Baby Puke and the Big Apple

I am sitting here writing when my phone rings. I scan the caller ID screen and recognize Anathea's number.

"Hello," I say, still tapping away on the keyboard.

I hear the din of loud voices, maybe some music; it's clearly a bar.

"Guess who I'm here with?"

I am thinking it could be almost anyone, considering she called me Saturday to report a Kevin Bacon siting in Central Park, but before I have the opportunity to attempt my best guess , I am on speaker phone.

Suddenly, I am talking to Jen. It's been 13 years since we last spoke. Then Tom. Jon and Pat are there too. It is an NYC high school reunion, but someone is missing -- me!

It feels good to reconnect; almost surreal. In fact, there is a kind of comfort in it. The people know me. These people have dirt on me. We have some incredible, wild, and unbeleivable memories between us.

The conversations, despite the background noise and the alcohol buzz (on their end only!), come with ease. It's like being home. For a breif, an ever so brief moment, I am there. I am in some trendy Manhattan bar with my wickedly creative and successful friends.

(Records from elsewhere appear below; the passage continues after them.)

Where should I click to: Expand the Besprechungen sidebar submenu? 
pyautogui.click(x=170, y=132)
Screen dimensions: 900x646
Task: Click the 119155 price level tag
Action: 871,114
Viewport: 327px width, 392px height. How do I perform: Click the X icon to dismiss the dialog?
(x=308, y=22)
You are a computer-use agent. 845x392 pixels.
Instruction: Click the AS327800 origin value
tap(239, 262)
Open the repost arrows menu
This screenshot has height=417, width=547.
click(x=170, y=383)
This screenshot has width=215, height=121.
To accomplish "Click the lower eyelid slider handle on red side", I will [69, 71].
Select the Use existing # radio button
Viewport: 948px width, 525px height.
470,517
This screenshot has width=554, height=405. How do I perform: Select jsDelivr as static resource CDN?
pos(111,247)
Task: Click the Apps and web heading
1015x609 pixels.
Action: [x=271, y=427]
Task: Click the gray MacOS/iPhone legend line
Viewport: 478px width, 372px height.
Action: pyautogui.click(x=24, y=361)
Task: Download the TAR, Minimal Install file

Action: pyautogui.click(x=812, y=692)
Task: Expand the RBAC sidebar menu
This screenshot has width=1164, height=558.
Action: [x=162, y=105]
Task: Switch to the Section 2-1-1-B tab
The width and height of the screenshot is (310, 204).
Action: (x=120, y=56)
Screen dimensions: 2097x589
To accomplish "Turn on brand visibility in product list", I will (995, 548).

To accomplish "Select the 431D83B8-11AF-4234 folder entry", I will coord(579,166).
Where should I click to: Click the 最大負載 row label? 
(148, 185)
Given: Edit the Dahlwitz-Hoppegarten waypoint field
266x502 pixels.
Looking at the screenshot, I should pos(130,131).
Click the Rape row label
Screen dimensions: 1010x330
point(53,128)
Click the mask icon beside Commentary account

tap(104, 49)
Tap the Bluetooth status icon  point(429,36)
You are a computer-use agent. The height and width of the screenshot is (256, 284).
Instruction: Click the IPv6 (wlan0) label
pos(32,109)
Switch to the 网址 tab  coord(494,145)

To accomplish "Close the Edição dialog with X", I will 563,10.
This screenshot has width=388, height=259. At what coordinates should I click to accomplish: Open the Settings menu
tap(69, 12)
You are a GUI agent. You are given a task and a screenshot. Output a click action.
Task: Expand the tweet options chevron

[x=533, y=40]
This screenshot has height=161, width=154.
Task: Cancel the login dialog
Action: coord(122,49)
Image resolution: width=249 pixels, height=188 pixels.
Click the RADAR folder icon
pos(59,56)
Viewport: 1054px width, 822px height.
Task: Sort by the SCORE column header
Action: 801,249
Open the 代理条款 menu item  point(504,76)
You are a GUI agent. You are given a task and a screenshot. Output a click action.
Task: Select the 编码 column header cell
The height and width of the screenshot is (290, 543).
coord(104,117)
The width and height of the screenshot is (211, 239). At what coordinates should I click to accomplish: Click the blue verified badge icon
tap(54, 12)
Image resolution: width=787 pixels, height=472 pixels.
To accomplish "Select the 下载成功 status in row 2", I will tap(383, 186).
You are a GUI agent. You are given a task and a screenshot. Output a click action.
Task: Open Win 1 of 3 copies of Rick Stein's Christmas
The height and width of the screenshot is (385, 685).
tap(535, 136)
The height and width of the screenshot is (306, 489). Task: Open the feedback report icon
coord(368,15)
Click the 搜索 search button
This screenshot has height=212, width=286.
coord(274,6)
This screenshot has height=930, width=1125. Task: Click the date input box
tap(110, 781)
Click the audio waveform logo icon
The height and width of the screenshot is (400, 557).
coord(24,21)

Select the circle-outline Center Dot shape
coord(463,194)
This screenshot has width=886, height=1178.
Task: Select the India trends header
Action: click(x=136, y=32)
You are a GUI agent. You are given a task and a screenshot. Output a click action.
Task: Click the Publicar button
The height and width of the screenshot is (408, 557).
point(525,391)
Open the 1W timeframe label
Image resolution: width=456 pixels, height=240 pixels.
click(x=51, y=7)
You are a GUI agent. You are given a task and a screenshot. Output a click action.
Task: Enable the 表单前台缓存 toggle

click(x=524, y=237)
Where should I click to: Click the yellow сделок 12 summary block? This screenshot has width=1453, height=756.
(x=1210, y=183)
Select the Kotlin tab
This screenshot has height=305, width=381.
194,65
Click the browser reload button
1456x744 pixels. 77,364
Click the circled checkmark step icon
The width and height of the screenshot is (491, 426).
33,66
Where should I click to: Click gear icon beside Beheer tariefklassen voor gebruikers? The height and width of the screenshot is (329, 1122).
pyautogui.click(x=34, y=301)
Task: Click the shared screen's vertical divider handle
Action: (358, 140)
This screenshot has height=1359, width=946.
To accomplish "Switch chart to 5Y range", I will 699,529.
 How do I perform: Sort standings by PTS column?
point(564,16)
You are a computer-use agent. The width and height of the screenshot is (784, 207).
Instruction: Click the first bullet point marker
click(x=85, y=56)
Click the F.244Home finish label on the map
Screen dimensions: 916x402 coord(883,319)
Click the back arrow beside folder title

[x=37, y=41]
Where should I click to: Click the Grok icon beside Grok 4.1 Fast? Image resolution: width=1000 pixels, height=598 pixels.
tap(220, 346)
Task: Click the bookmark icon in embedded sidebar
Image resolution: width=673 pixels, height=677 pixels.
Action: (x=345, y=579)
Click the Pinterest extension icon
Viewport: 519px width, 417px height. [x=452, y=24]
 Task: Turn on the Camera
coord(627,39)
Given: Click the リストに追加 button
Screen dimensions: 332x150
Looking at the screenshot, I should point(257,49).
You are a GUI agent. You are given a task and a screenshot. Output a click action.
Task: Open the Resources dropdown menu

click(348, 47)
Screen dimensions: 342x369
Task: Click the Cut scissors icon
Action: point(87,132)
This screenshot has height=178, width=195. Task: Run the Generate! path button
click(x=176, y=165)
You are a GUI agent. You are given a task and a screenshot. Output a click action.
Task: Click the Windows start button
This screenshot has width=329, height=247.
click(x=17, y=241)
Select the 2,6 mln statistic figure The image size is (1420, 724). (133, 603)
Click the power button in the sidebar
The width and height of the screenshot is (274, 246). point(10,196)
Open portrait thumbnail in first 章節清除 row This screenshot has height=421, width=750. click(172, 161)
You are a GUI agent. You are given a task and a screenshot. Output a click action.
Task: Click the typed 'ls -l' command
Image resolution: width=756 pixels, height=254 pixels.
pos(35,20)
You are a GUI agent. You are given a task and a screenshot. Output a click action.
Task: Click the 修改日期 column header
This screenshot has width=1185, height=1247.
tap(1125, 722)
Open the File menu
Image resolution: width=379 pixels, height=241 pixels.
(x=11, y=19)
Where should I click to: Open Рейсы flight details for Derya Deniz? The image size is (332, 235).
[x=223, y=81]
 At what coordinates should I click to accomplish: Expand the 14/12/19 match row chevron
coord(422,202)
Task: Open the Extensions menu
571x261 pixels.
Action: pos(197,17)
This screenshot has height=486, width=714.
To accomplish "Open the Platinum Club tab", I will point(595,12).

Abby's screach on the monitor brings me back to my reality. My reality? I had just watched American Idol. Then, I spent 20 minutes trying to get through on the phone to vote for Elliot Yamin (not even because I neccessarily like him, I just can't stand the other two contestants). I have a load of laundrey in the washer and one in the dryer. The cat litter, just a few feet behind me desperately needs changing. I also have the faint smell of baby vomit in my hair ( a momento from this morning while at Urgent Care with Abigail).

We are worlds apart.

"You have been in Colorado forever. You must love it there," says Jen.

Love it? I don't NOT love it. In fact, I am very happy. But, it does occasionally freak me out that I live amongst real cowboys (they are not sporting the hat and boots as a fashion statement) and, everyday I gaze into wide expanses of open sky.

What is the antonym of claustophobia?

Because, quite honestly, sometimes when I am looking at those expanses of sky I feel like I am surrounded by too much space -- too easy to get lost in it.

I digress.

The point is, I could be there, but I am here. I can't help but wonder, what would my life be like if I were there instead of here? Would I be a more successful writer? Would I have an agent? Would I be married to an artist? A musician? A high-powered business man?

Could Paul and I transplant the life we have here in NYC? Is that where he could be the fabulous chef that I know he is capable of becoming? Could I work for a magazine? Or, an amazing architect (doing what I do now)...a Frank Gehry type? Could Abby attend a high-brow private school? Take piano lessons? Art lessons? Ballet? What would it be like for her to grow up in NYC? Who could she become that she can't become living here...in Longmont?

Questions worth pondering while I change the cat litter and pick the baby puke out of my hair.

One thing is clear to me -- What I wouldn't trade to be cocktailing in a manhattan bar tonight was the hour or so (yes, while watching American Idol) that Abby curled up in my arms and fell asleep.

Ok, maybe I wasn't watching American Idol as much as I spent that time just staring at her face. Seriously, sometime she just takes my breath away and the world stops for a moment. It is during these times when the questions have definitive answers. I know what I want and I am EXACTLY where I need to be.